Pemerintah sedang bersiap untuk menerapkan kebijakan “New Normal” karena kapan pandemi Covid-19 akan berakhir tak bisa diprediksi. Sementara itu, masyarakat tak bisa terus menerus “dikurung” terlalu lama melalui Pembatasan Sosial Berskala Besar (PSBB). Karena itu, “New Normal” menjadi solusi: masyarakat tetap boleh beraktivitas, tapi harus mengikuti protokol Covid-19 dengan ketat.
Lalu, bagaimana dengan pesantren? Bisakah “New Normal” diterapkan di lingkungan pondok pesantren?
Seperti halnya pendidikan umum, pendidikan di pondok pesantren juga telah diliburkan sejak virus Corona mewabah di negeri ini. Namun, harus diingat, karakteristik pendidikan di pondok pesantren memang berbeda dengan di sekolah-sekolah umum. Jika di sekolah-sekolah umum jam belajarnya dibatasi, katakanlah 6-7 jam dalam sehari, santri harus berada dan belajar di pondok pesantren selama 24 jam sehari.
Jika fokus pendidikan di sekolah-sekolah umum adalah aspek kognisi dan juga motorik, di pondok pesantren jauh lebih kompleks.
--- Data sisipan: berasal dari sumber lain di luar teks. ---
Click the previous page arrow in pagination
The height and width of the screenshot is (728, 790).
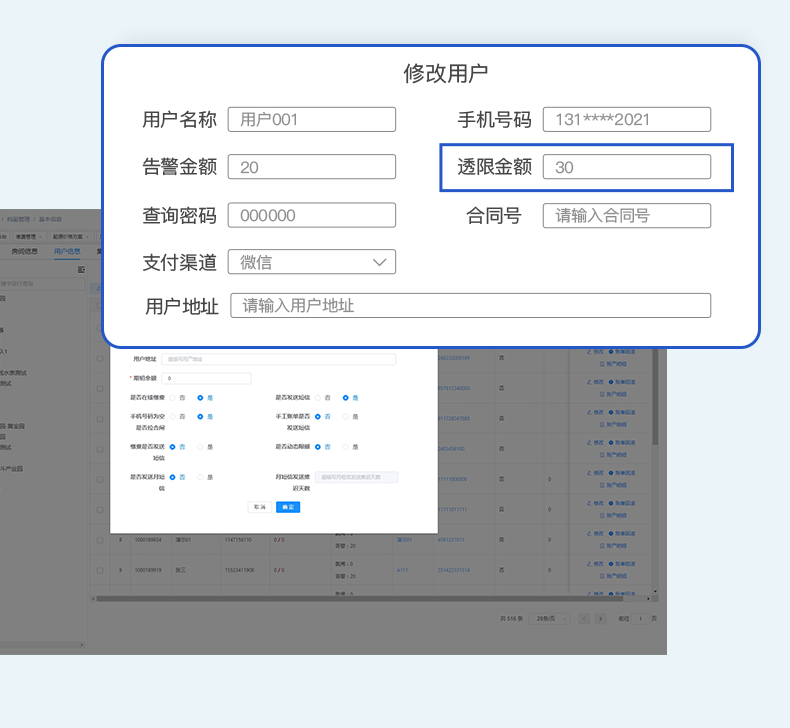585,619
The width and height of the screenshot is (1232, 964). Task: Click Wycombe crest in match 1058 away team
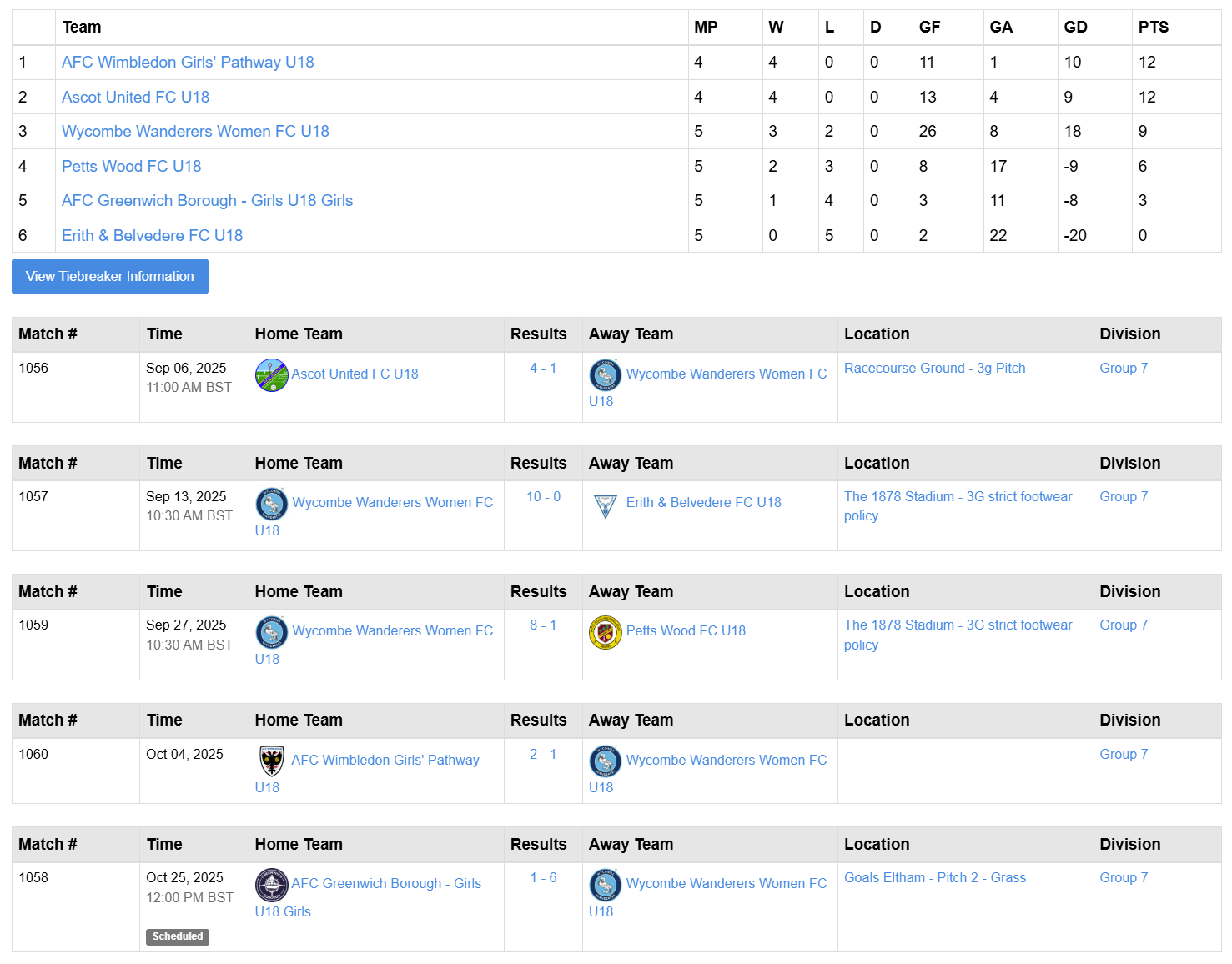(606, 885)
Sebab, selain tempat menimba ilmu, pondok pesantren juga merupakan lembaga pembentukan karakter (adab), pelatihan spiritual (riyadhoh), pembelajaran hidup. Karena itulah, santri dituntut berada di pondok pesantren selama 24 jam penuh.
Dengan demikian, jika di sekolah-sekolah umum proses belajar mengajar tatap muka bisa diganti dengan virtual (online), proses yang sama tak bisa diterapkan di lingkungan pondok pesantren, apalagi kalau dalam jangka waktu yang lama. Belajar mengajar secara online akan kehilangan ruh pendidikan kepesantrenan.
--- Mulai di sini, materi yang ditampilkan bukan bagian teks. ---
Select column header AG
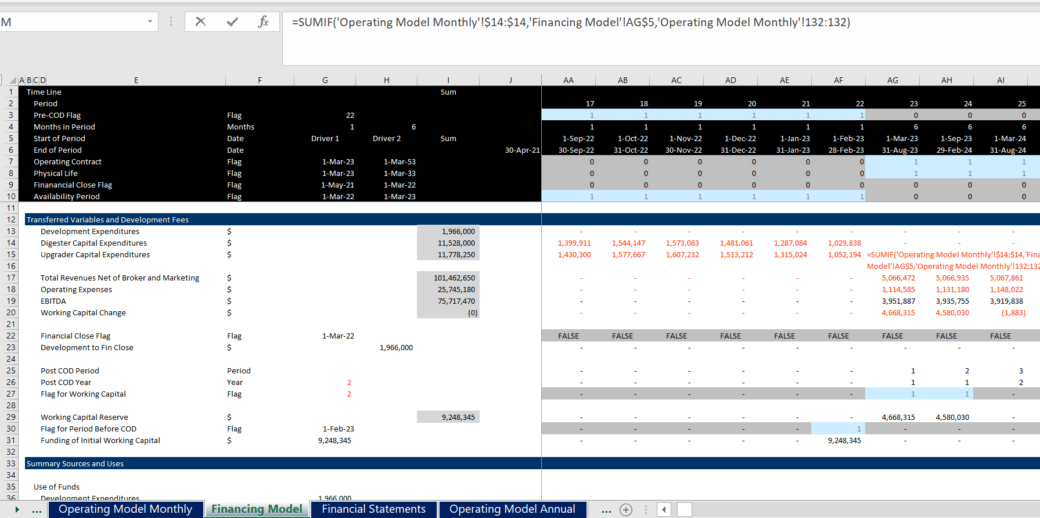The height and width of the screenshot is (518, 1040). 892,80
Karena itu, diinisiaasi oleh Ketua Umum Partai Kebangkitan Bangsa (PKB), para pemimpin pondok pesantren menggelar pertemuan secara online pada Rabu (27/5/2020). Rapat online untuk menyikapi rencana pemerintah menerapkan kebijakan “New Normal” ini diikuti perwakilan dari beberapa pondok pesantren besar, di antaranya Pondok Tambak Beras, Ploso, Lirboyo, dan Buntet Cirebon. Terlibat juga dalam rapat ini adalah Ketua Rabhithah Ma’ahid Islamiyah Nahdlatul Ulama (RMI NU) atau Asosiasi Pesantren Seluruh Indonesia Abdul Ghaffar Rozin.
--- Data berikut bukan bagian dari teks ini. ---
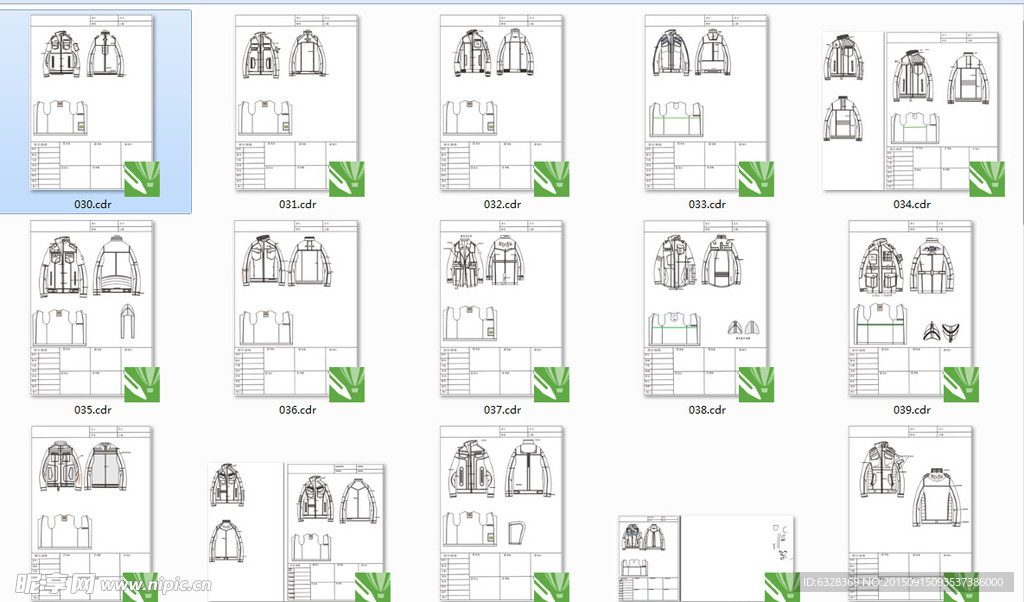
Task: Click the CorelDRAW badge on 031.cdr
Action: (x=347, y=178)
Dalam rapat tersebut, sebenarnya kalangan pondok pesantren sudah berniat untuk memulai aktivitas pendidikan pada bulan Syawal atau pasca-Lebaran, yang kebetulan biasanya menjadi tahun ajaran baru di pesantren. Namun, karena kondisi belum kondusif dan protokol kesehatan di lingkungan pesantren belum memadai, rencana itu diurungkan. Jika dipaksanakan, dikhawatirkan pondok pesantren justru akan menjadi kluster baru penyebaran Covid-19.